The audit execution framework handles orchestration complexity. It determines which audits apply to which models, resolves dependencies to ensure audited data is available, executes audit queries against the database, collects and aggregates results, and reports failures with sufficient context for debugging. Audits can be run on-demand during development, automatically during deployment, or on a schedule for continuous monitoring. This flexibility enables both preventive quality checks (before deployment) and detective monitoring (after deployment).
Usage
Use audit execution during development to validate that changes maintain data quality, in deployment pipelines to prevent bad data from reaching production, and on production schedules to continuously monitor data quality. Define audits for critical business metrics, data integrity constraints, and known failure modes from past incidents.
Theoretical Basis
The audit execution algorithm orchestrates quality checks across models:
FUNCTION execute_audits(start, end, models, execution_time):
# Resolve which models to audit
IF models IS NULL THEN
target_snapshots = all_snapshots_in_environment()
ELSE
target_snapshots = [get_snapshot(m) FOR m IN models]
END IF
# Collect all audits to execute
audit_plan = []
FOR EACH snapshot IN target_snapshots:
FOR EACH audit IN snapshot.audits:
audit_plan.append({
snapshot: snapshot,
audit: audit,
start: start,
end: end
})
END FOR
END FOR
# Execute each audit
results = []
FOR EACH plan_item IN audit_plan:
# Resolve audit query with model context
audit_query = render_audit_query(
plan_item.audit,
plan_item.snapshot,
plan_item.start,
plan_item.end,
execution_time
)
# Check if audit should be skipped
IF should_skip_audit(plan_item, snapshot_intervals) THEN
results.append({
audit: plan_item.audit,
model: plan_item.snapshot.name,
status: SKIPPED
})
CONTINUE
END IF
# Execute audit query
TRY:
audit_result = execute_query(audit_query)

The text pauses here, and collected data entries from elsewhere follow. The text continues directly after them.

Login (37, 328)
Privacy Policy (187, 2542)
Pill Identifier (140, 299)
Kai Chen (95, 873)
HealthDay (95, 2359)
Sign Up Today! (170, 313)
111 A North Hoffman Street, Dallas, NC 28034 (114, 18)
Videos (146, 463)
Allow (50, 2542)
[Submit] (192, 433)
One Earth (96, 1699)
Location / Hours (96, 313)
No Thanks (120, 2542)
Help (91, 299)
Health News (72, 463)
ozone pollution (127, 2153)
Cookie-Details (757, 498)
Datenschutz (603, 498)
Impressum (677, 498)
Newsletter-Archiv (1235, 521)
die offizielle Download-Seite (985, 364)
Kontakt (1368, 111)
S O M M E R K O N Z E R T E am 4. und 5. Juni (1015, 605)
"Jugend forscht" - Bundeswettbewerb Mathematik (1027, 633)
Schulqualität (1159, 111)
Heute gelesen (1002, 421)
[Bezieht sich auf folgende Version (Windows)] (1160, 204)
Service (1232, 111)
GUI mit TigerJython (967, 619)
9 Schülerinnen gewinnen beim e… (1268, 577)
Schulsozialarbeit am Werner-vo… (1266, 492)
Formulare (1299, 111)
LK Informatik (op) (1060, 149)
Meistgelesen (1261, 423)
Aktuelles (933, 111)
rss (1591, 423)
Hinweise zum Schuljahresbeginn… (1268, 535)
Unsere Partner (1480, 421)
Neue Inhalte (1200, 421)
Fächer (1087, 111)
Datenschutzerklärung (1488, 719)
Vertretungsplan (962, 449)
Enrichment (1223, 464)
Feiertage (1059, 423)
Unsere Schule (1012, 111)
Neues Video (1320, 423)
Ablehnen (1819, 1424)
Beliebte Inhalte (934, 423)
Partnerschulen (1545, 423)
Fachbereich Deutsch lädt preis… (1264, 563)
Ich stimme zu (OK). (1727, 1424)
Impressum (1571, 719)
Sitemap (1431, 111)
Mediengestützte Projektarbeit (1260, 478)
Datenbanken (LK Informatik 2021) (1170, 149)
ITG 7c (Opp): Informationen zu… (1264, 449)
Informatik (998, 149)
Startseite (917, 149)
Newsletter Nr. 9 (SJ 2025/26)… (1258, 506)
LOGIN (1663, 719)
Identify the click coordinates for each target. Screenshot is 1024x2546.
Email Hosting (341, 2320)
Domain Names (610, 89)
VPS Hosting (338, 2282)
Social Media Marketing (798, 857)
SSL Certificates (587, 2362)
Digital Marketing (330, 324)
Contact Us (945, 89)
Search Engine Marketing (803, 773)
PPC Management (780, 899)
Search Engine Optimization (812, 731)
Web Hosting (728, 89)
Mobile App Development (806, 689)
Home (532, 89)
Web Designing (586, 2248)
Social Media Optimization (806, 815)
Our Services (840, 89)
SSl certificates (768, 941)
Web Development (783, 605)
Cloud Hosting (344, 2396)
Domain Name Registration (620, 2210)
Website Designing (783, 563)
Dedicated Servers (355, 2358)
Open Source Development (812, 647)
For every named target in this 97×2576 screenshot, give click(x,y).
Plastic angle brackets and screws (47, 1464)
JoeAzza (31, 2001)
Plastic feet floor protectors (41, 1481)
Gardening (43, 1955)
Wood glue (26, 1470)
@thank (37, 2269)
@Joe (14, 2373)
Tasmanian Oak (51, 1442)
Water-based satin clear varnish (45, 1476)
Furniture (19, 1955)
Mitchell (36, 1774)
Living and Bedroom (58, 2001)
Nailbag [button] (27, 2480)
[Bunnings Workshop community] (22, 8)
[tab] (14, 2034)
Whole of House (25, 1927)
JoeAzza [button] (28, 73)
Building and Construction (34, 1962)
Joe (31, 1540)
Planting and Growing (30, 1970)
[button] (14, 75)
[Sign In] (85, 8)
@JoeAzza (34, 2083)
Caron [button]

# Evaluate audit predicate
IF audit_predicate_passes(audit_result, plan_item.audit) THEN
results.append({
audit: plan_item.audit,
model: plan_item.snapshot.name,
status: PASSED
})
ELSE
results.append({
audit: plan_item.audit,
model: plan_item.snapshot.name,
status: FAILED,
details: audit_result
})
END IF
CATCH error:
results.append({
audit: plan_item.audit,
model: plan_item.snapshot.name,
status: ERROR,
error: error
})
END TRY
END FOR
# Report results
failures = [r FOR r IN results IF r.status = FAILED OR r.status = ERROR]
log_audit_summary(results)
RETURN failures.is_empty()
END FUNCTION
The key insight is treating audits as first-class queries that execute in the same context as models, with access to time ranges, execution time, and snapshot references, but with pass/fail evaluation semantics rather than data output.